START Entries provided
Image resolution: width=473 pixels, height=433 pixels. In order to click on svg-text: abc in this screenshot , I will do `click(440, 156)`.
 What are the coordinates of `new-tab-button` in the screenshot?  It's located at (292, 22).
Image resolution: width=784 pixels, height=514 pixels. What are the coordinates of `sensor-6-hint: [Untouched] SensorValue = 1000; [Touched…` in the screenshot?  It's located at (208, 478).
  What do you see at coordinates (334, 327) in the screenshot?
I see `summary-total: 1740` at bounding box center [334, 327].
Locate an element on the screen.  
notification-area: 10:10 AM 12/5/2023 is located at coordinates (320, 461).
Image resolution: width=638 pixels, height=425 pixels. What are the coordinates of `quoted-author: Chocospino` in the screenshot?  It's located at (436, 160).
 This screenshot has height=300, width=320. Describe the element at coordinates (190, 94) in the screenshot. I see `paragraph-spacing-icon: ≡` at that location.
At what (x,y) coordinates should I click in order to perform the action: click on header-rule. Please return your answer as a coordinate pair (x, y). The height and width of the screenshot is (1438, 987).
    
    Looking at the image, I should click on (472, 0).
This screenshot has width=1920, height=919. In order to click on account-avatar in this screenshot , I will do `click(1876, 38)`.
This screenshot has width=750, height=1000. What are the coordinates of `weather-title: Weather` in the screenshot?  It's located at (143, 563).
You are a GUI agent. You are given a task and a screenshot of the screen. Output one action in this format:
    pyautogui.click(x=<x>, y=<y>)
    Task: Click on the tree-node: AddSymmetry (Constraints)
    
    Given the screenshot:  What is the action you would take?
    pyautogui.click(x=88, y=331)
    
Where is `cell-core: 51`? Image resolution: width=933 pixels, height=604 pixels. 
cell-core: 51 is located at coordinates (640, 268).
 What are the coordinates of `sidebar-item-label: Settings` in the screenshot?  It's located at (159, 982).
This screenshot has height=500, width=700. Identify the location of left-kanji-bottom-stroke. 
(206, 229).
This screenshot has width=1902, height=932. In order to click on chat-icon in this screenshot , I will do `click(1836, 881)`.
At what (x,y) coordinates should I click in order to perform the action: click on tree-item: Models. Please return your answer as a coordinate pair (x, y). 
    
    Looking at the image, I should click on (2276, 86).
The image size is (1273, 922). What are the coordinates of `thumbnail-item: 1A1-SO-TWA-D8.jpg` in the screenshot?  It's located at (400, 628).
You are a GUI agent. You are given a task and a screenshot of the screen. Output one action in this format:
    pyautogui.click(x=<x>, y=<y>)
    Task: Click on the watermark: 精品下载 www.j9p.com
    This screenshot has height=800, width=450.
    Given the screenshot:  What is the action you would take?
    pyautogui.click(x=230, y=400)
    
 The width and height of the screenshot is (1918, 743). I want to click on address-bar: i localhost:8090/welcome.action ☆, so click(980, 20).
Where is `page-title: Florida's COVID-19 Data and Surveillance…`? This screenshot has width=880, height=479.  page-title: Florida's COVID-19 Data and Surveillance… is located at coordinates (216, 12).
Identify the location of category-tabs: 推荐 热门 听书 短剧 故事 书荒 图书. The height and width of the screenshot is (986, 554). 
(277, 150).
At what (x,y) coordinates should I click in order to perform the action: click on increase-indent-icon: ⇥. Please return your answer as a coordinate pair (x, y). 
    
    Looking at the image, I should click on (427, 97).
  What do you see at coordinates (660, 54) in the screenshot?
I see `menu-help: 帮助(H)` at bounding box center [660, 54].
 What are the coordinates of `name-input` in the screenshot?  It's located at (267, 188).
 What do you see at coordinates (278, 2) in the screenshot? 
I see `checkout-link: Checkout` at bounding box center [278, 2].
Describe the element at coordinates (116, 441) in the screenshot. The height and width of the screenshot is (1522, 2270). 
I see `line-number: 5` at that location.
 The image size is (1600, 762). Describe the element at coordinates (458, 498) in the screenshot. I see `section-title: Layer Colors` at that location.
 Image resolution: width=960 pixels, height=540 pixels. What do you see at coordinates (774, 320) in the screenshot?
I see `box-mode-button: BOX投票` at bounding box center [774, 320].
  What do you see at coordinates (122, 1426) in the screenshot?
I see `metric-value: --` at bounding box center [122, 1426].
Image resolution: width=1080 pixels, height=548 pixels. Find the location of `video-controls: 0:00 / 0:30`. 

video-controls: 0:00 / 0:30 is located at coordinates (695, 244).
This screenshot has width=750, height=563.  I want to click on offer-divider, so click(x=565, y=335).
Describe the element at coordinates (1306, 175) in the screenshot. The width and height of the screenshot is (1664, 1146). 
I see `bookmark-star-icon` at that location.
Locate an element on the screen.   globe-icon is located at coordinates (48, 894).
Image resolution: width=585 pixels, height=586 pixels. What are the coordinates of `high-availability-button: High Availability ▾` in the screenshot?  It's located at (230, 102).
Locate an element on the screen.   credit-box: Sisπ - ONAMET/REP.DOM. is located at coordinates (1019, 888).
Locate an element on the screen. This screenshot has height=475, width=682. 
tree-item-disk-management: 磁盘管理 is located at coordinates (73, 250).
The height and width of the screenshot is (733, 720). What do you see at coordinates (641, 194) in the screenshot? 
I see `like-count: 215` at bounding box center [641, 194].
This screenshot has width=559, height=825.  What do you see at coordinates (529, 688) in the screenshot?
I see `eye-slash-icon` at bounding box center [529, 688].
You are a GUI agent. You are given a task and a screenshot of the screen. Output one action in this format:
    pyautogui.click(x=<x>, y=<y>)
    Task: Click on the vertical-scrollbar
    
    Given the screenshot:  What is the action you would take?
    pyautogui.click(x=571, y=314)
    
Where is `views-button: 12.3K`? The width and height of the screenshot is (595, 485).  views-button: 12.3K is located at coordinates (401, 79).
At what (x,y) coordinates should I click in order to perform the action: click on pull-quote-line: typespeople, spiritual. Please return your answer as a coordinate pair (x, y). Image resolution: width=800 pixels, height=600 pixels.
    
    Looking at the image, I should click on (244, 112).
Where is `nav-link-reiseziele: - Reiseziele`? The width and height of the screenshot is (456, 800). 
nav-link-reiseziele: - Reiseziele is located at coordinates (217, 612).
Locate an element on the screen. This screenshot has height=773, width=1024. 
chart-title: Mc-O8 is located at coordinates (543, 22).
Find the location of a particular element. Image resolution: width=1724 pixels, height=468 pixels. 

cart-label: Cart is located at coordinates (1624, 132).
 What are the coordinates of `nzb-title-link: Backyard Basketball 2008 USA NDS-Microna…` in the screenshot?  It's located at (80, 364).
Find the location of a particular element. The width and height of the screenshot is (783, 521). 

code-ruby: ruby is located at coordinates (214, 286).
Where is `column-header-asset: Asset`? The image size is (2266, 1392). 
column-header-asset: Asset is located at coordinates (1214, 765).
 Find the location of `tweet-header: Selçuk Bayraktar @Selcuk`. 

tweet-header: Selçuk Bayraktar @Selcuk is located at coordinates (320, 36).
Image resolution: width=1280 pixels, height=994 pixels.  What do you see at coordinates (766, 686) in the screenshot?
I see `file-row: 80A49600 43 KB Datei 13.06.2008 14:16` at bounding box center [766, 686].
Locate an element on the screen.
END Entries provided
**What is expected**
Reproduce word for word the run of lines that opens with the line containing "Image resolution: width=784" and closes with the line containing "notification-area: 10:10 AM", including both of those lines.

**Answer space**
Image resolution: width=784 pixels, height=514 pixels. What are the coordinates of `sensor-6-hint: [Untouched] SensorValue = 1000; [Touched…` in the screenshot?  It's located at (208, 478).
  What do you see at coordinates (334, 327) in the screenshot?
I see `summary-total: 1740` at bounding box center [334, 327].
Locate an element on the screen.  
notification-area: 10:10 AM 12/5/2023 is located at coordinates (320, 461).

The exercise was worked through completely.